Since 2014, the Return to Work Act has been the subject of much litigation and unnecessary cost to the workers' compensation scheme in an endeavour to interpret the legislation in a way that suits the intent of the Return to Work Corporation. When this parliament passed the Return to Work Act in 2014 it followed extensive consultation and debate. For the last seven years, the courts have been plagued and required to interpret the intent of the law as enunciated in the legislation. What we are seeing is the Treasurer and the Return to Work Corporation bypass the act, bypass adequate consultation and bypass the courts' decisions to create the outcomes they want.

Neither the Return to Work Corporation nor the Treasurer as an executive has the mandate to change the law without the consent of the parliament. They are not lawmakers; they are not interpreters of the law. Parliament makes the laws, and the courts interpret them where there is any degree of confusion or ambiguity.

Yesterday, the Treasurer's statement reflected the Return to Work Corporation's alleged agenda of improving 'efficiency, fairness and transparency'. Well, one would expect that efficiency would also include less litigation and appeals; however, this is completely unfounded. With changes this big in subordinate legislation that go against current case law and the Return to Work Act itself, there is no doubt that litigation will increase. It will cost workers more, cost the corporation more and further pressure the court system, which is already running at capacity.

Through this process, we have not been given any clarity on who has advised Return to Work or the Treasurer to make these changes. During estimates we heard the Treasurer and Return to Work unable to answer who advised on these changes. It is not inconceivable to assume that Return to Work itself created these changes in-house.

I acknowledge that consultation into the changes was broader than what the act stipulates; however, key stakeholders were left out, and these are significant and substantial changes through delegated legislation. This further illustrates my point that this is a backdoor approach to changing legislation without any debate, without any parliamentary scrutiny.

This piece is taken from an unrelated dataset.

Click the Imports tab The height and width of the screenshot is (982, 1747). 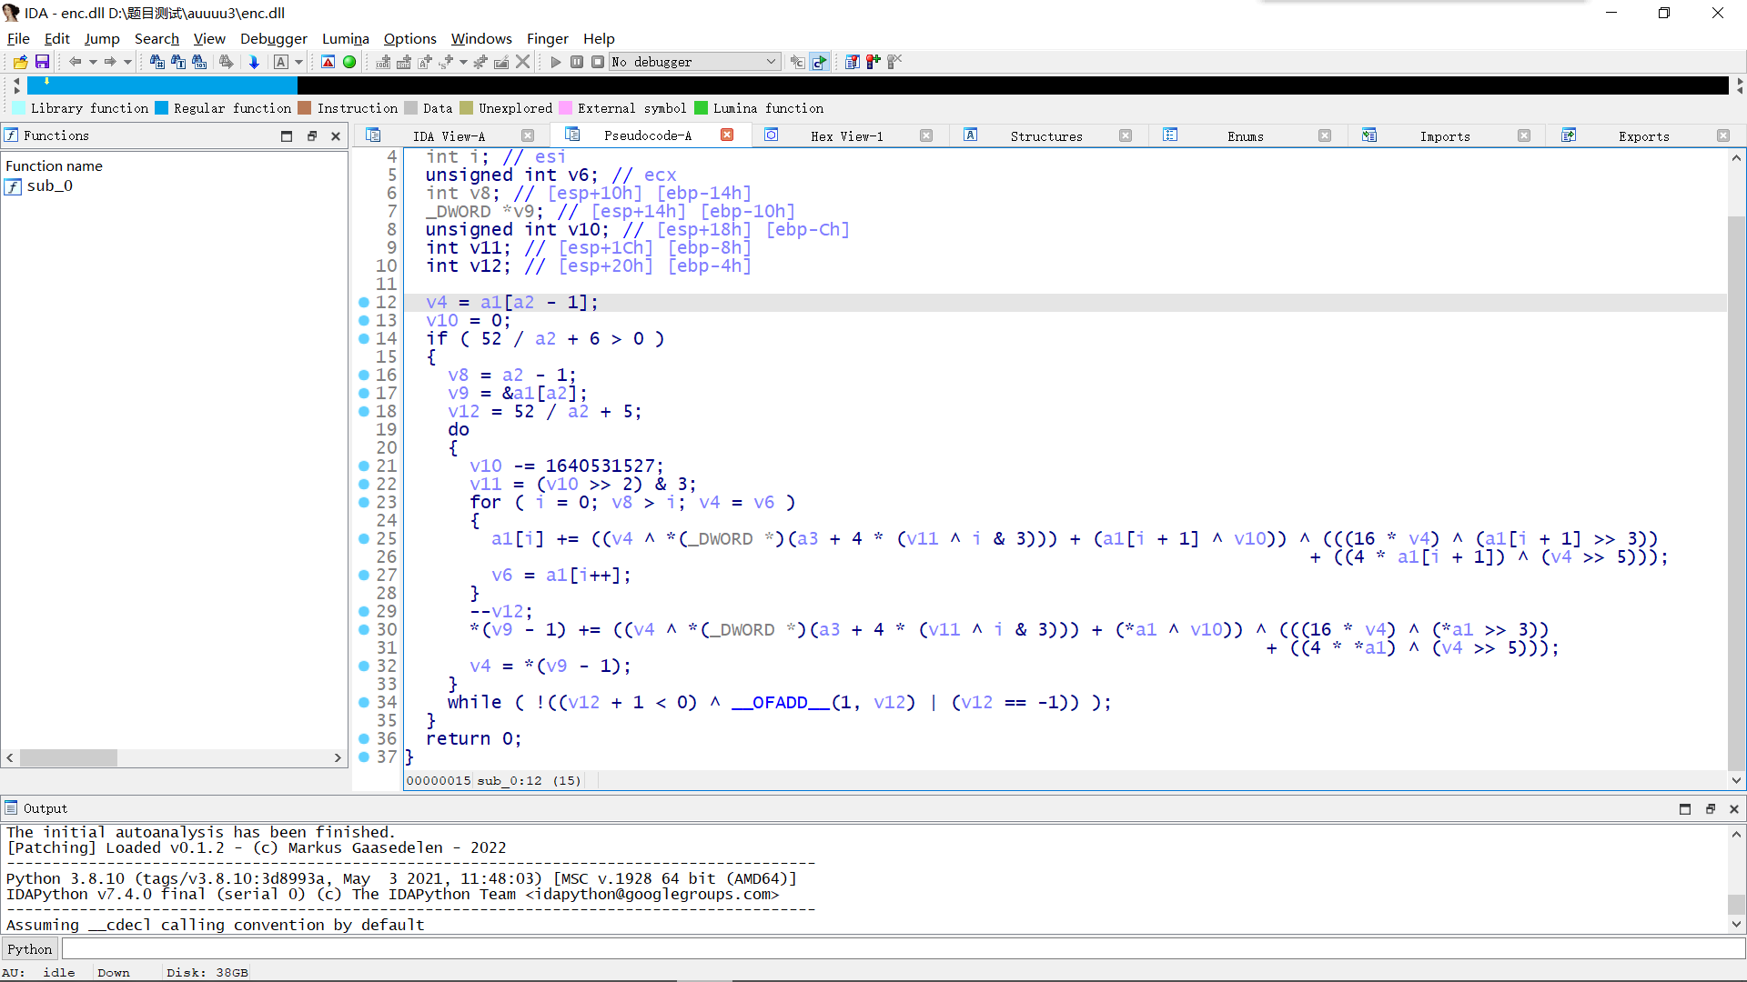click(1445, 135)
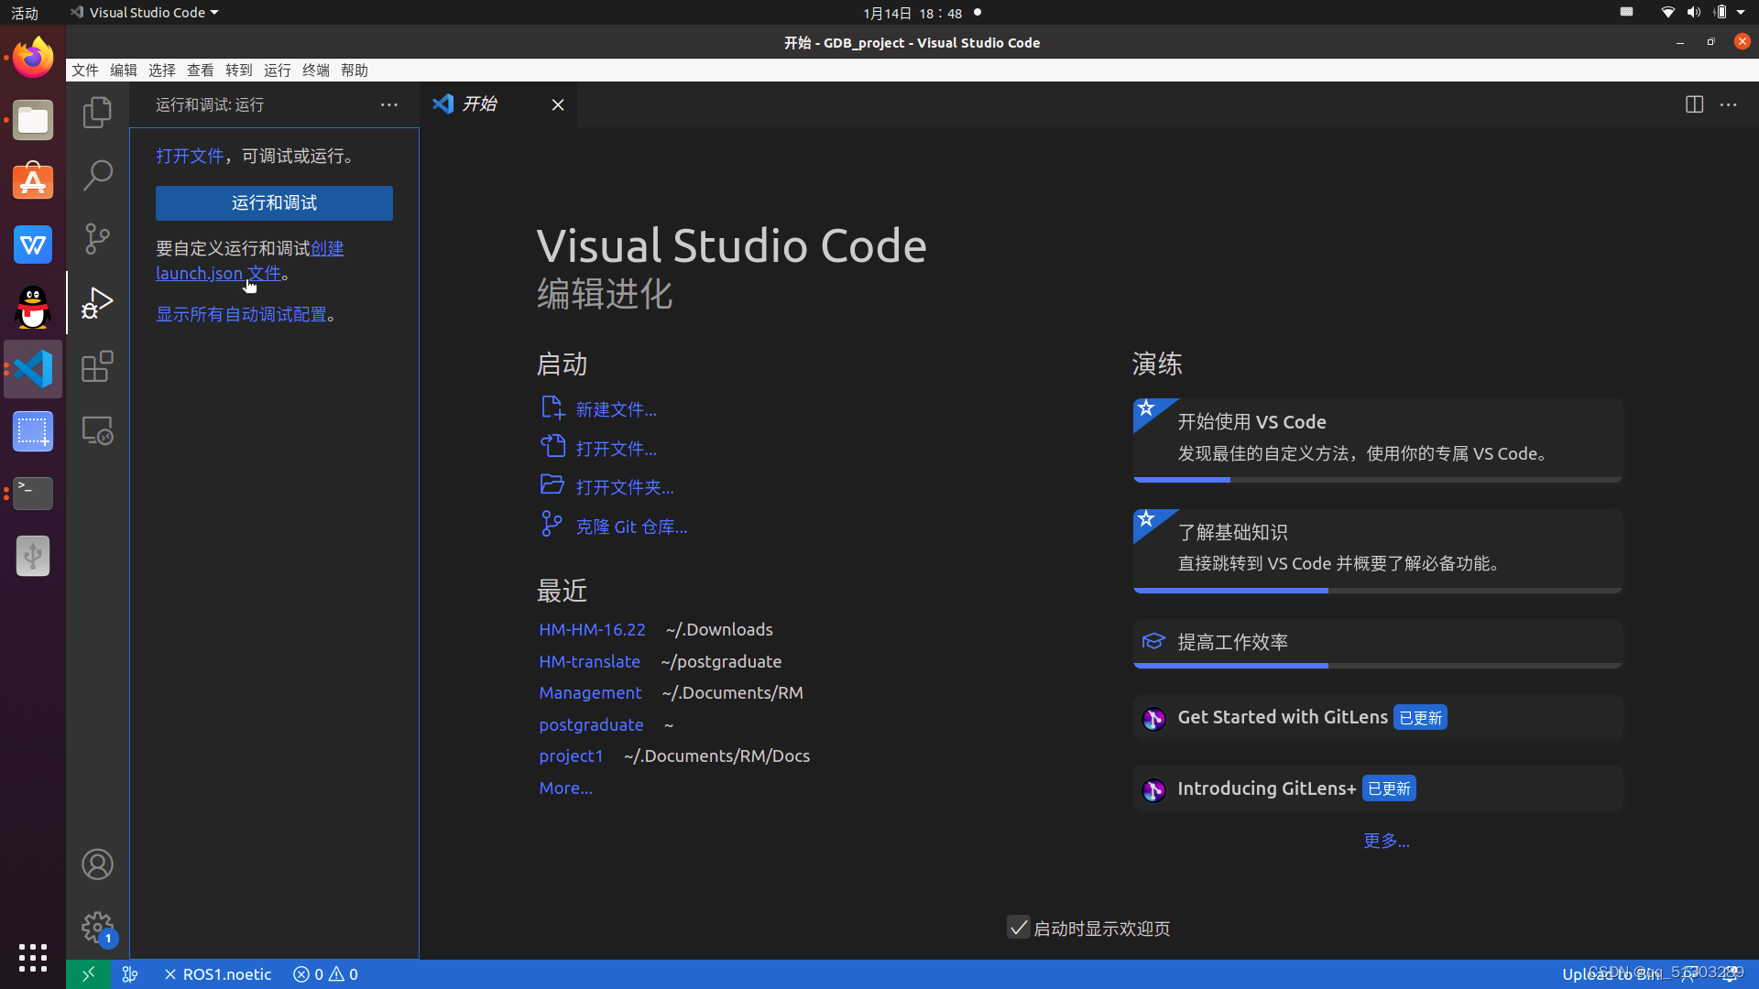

The draft proposed changes were circulated to accredited impairment assessment doctors, as well as several other organisations involved in the Return to Work scheme. No unions, workers compensation lawyers or the public were asked to comment on the proposed changes. In their submission to Return to Work regarding the changes, the Law Society noted the 'organisations representing workers or employees generally such as unions, Business SA and industry groups' were missing from the consultation process.

The Law Society went on to mention specific concerns with the proposed changes, but were particularly critical of the methodology Return to Work and the Treasurer used for the consultation process, making the point that it was substandard in its call for feedback and the time frame for consultation that was presented.

This bill aims to bring due and proper process to this area of the Return to Work Act. Simply, wholesale changes to entitlements, as well as responsibilities under the legislation, cannot be made without parliamentary scrutiny. Just like other rules, subordinate legislation and regulations, changes to the Impairment Assessment Guidelines should be assessed by the appropriate instruments held by the parliament.

The bill also includes a retrospectivity clause, meaning that the changes that have been gazetted would be reversed if this bill were to pass. These gazetted changes are another part of the Marshall government's agenda to erode workers' entitlements without the full scrutiny of the parliament and continues their trend of unvetted changes.

We cannot let these types of sweeping changes be made by one person. The minister may like to hide behind the decisions being completely made by ReturnToWorkSA, but in fact the buck stops with him. The Return to Work corporation is not the legislator and nor should it be.

Workers fought hard for these rights, and with the stroke of a pen Rob Lucas has the power to take away these rights. These are retrograde changes that will hurt people. Let's not go back to a time where there were no protections and no workers compensation scheme at all.

Debate adjourned on motion of Hon. T.T. Ngo.